Your copy should match the records below exactly, except for the pictures.
Segment Start: RECORDED INFORMATION
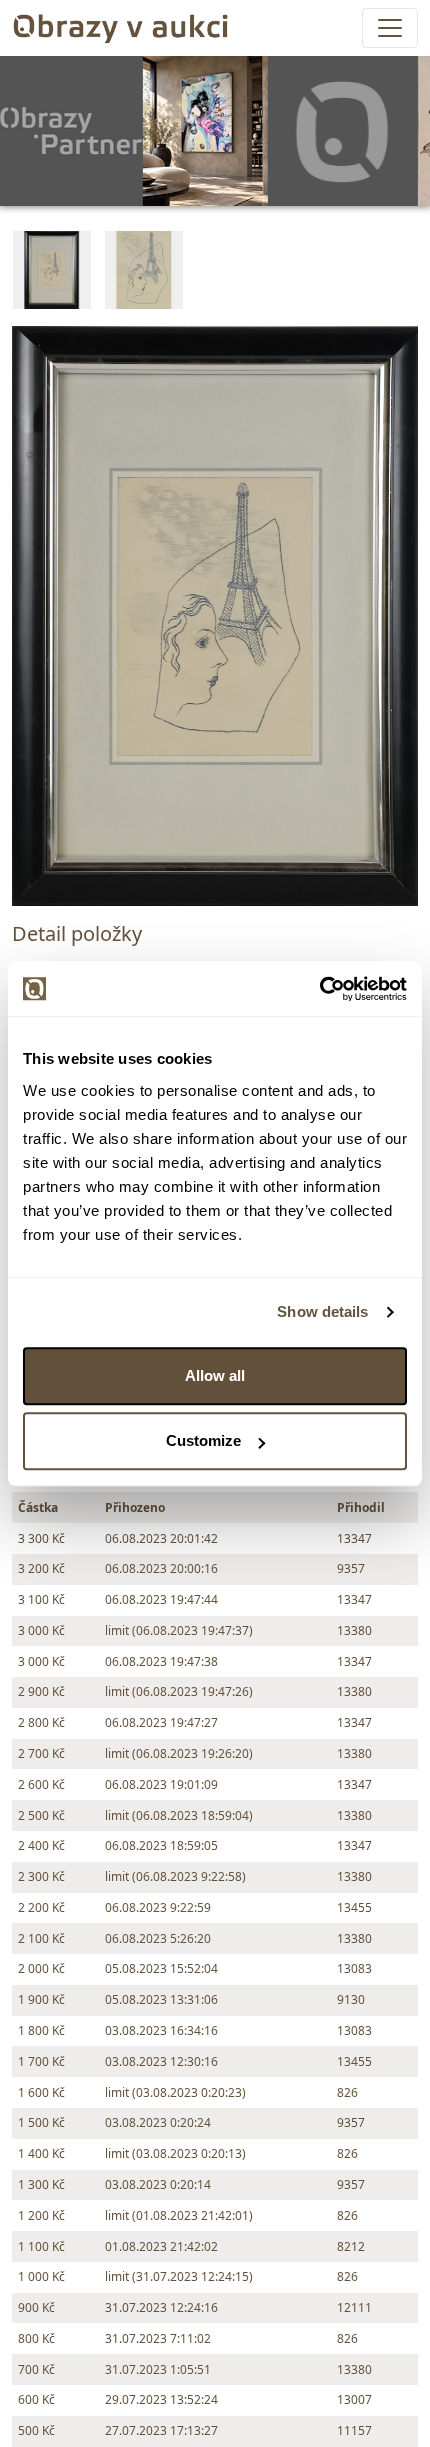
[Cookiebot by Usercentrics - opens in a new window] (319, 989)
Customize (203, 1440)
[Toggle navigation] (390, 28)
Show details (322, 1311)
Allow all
Segment End: RECORDED INFORMATION
**TASK SOLUTION**:
[Cookiebot by Usercentrics - opens in a new window] (319, 989)
Customize (203, 1440)
[Toggle navigation] (390, 28)
Show details (322, 1311)
Allow all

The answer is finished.